_Dataset records_:

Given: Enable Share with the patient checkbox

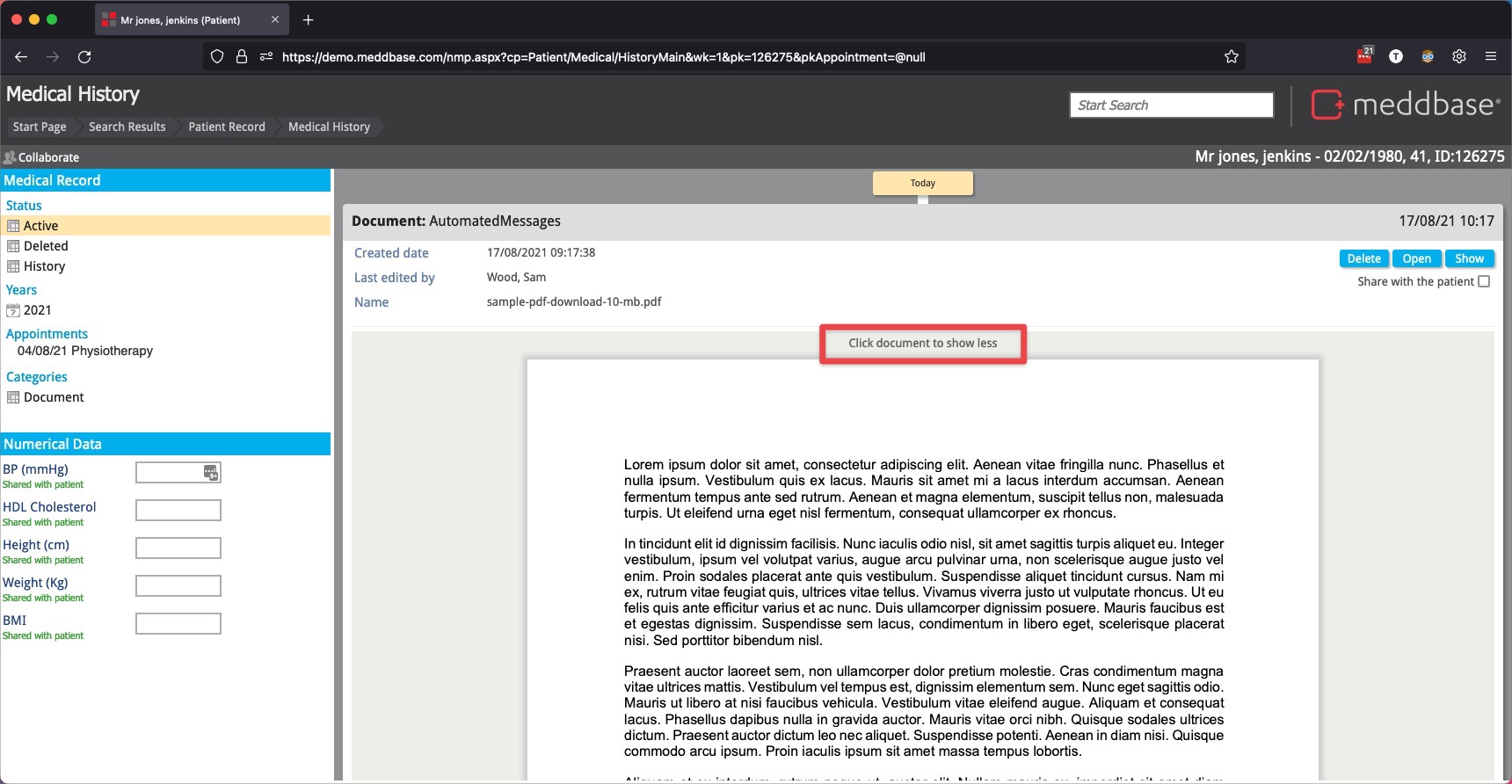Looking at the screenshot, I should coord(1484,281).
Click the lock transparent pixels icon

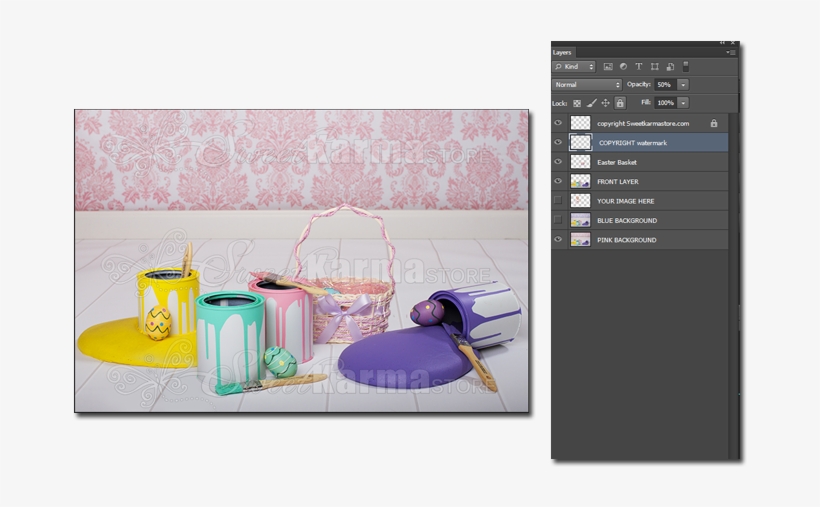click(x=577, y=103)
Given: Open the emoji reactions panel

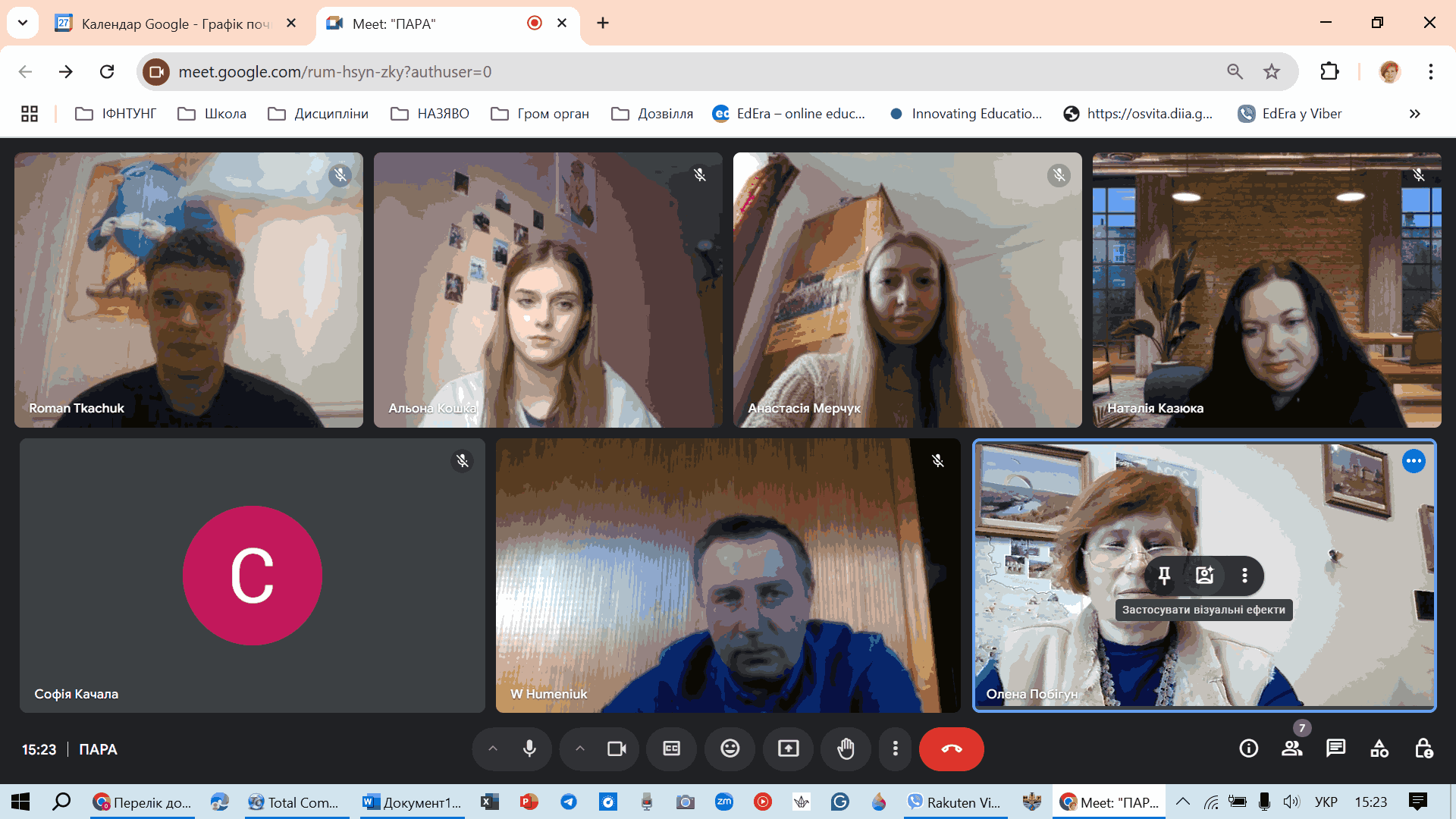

_Exercise goal_:
Arrange the lines above as a numbered list, omitting blank lines and leaving out the pictures.

_Worked answer_:
1. Given: Enable Share with the patient checkbox
2. Looking at the screenshot, I should coord(1484,281).
3. Click the lock transparent pixels icon
4. click(x=577, y=103)
5. Given: Open the emoji reactions panel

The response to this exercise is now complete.